For those that live in Tornado Alley, the threat of losing everything to a twister is a constant reality during tornado season. While a lot of natural disasters can take us by surprise, tornadoes form from specific circumstances that we can monitor and look out for. Here’s how a tornado forms and how to stay safe should you be in the path of one:
1. Tornadoes form from thunderstorms.
To get a tornado, you need a thunderstorm. Thunderstorms occur when there’s warm, moist air that rises up quickly to cooler regions. But not just any old thunderstorm will result in a tornado. You also need certain wind patterns, namely a rotating updraft and a downdraft spinning in different directions.
2. The spinning air needs to be close to the ground.
Spinning air alone isn’t enough, either. The storm needs to move closer to the ground in order to create gusts of warm and cold air. Too much cold air and a tornado won’t form.

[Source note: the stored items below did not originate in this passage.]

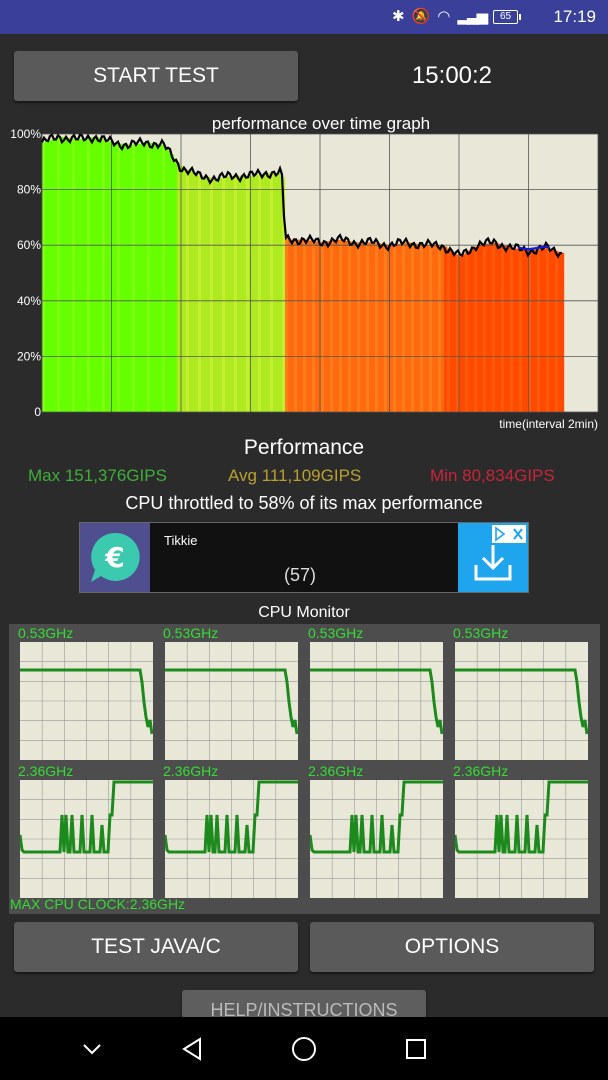 The image size is (608, 1080). What do you see at coordinates (29, 301) in the screenshot?
I see `y-tick-label: 40%` at bounding box center [29, 301].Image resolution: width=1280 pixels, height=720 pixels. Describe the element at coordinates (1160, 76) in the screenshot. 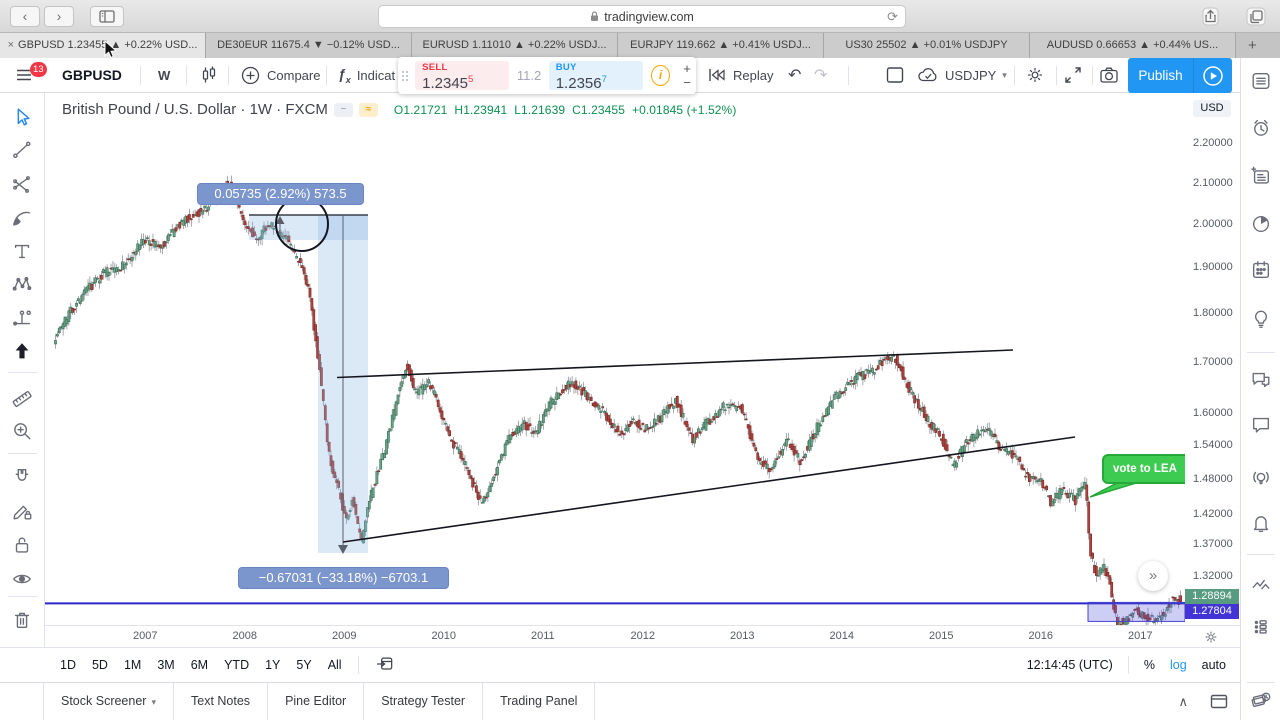

I see `publish-button: Publish` at that location.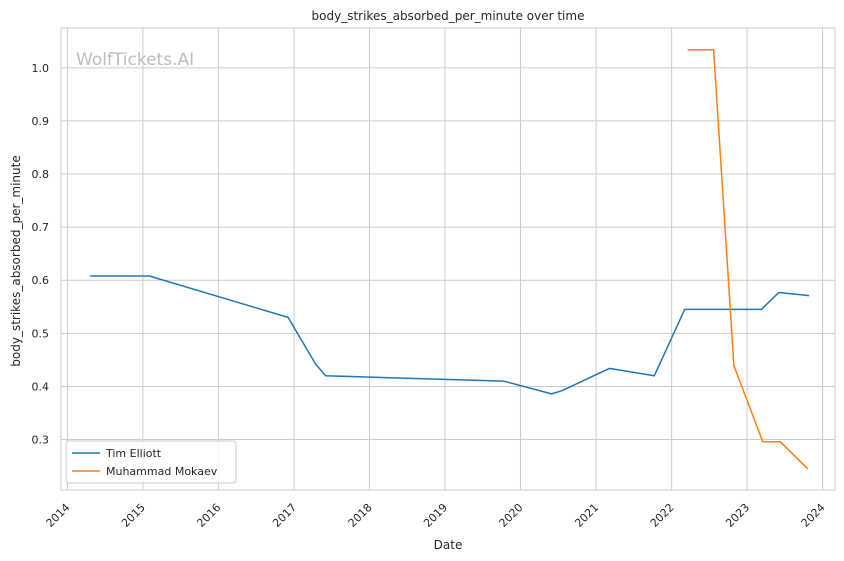  Describe the element at coordinates (16, 260) in the screenshot. I see `y-axis-label: body_strikes_absorbed_per_minute` at that location.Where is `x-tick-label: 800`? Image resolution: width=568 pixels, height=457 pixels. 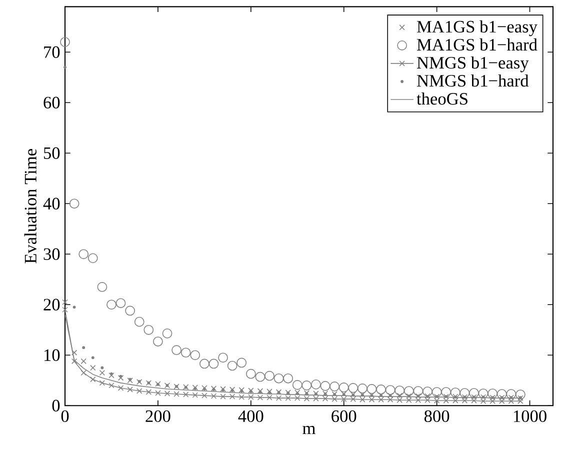
x-tick-label: 800 is located at coordinates (437, 416).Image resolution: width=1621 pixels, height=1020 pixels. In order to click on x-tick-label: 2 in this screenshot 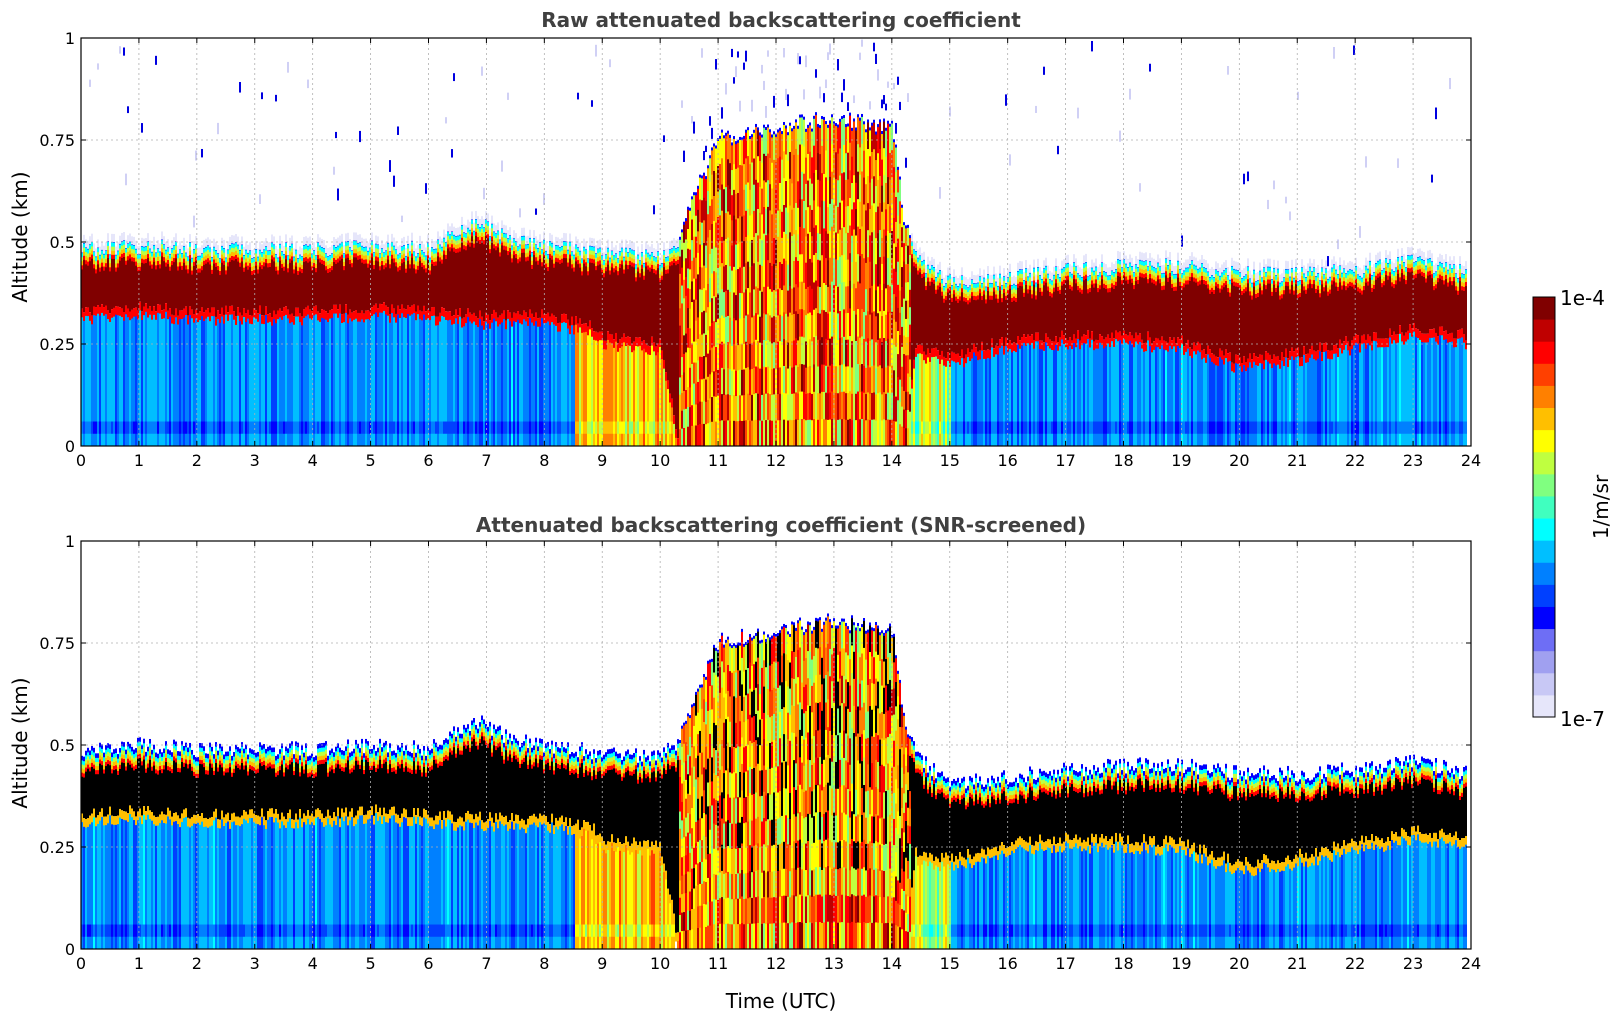, I will do `click(197, 964)`.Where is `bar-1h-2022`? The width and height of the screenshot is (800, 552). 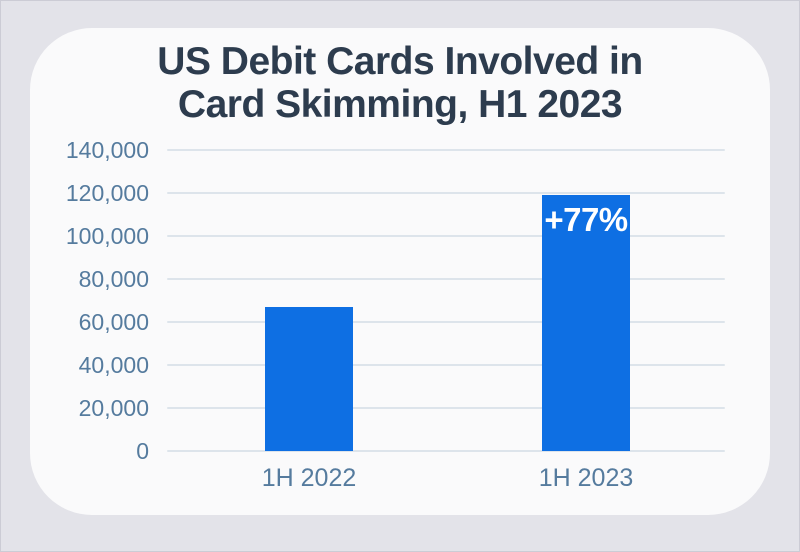 bar-1h-2022 is located at coordinates (309, 378).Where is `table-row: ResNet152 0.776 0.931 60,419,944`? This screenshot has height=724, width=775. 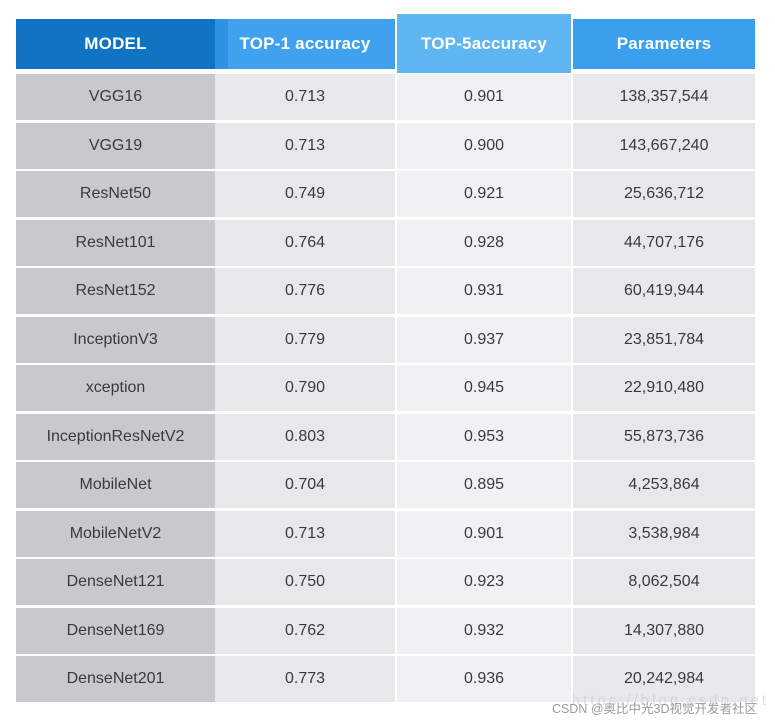 table-row: ResNet152 0.776 0.931 60,419,944 is located at coordinates (386, 291).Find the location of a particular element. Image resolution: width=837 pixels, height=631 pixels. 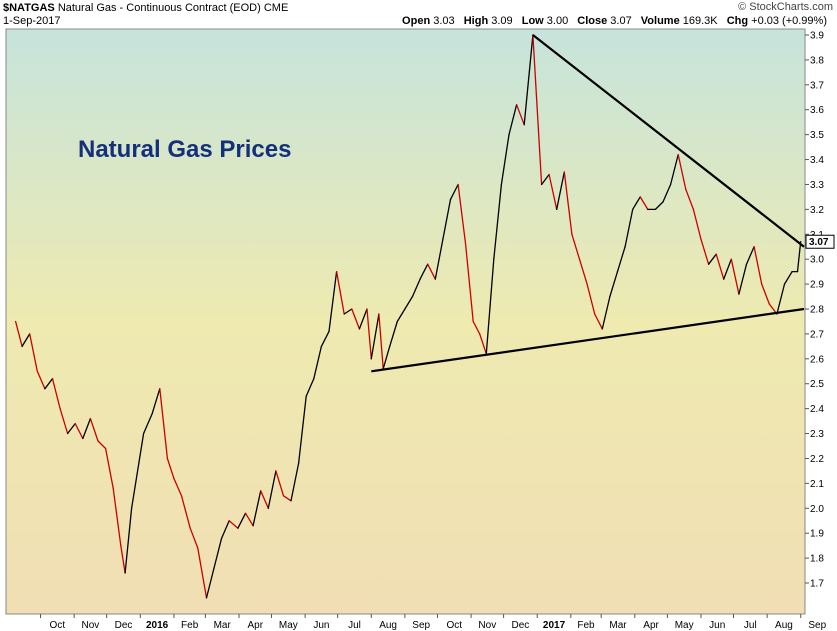

quote-close-label: Close is located at coordinates (592, 21).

But if the balance is right, the air will continue to speed up until a tornado begins to take shape.
3. Picture a figure skater, and you’ll understand the physics.
It helps to picture a tornado as a figure skater spinning with their arms out. Their spin will be slow, and slow spin means no tornado. But if they move their arms in (the tornado is pulled inward) towards their axis of rotation, they’ll spin faster, as a tornado does.
If you know a tornado is on the way, prepare yourself.
The incredibly strong winds are just one threat a tornado presents. They also carry tons of debris, so your first course of action is to get yourself out of the way. Basements and underground shelters keep you secure and out of harm's way, so if you can find one get to it. If not, keep away from windows and try to find something sturdy to take shelter under. Cover yourself to protect your body from flying objects, and wait for it to pass.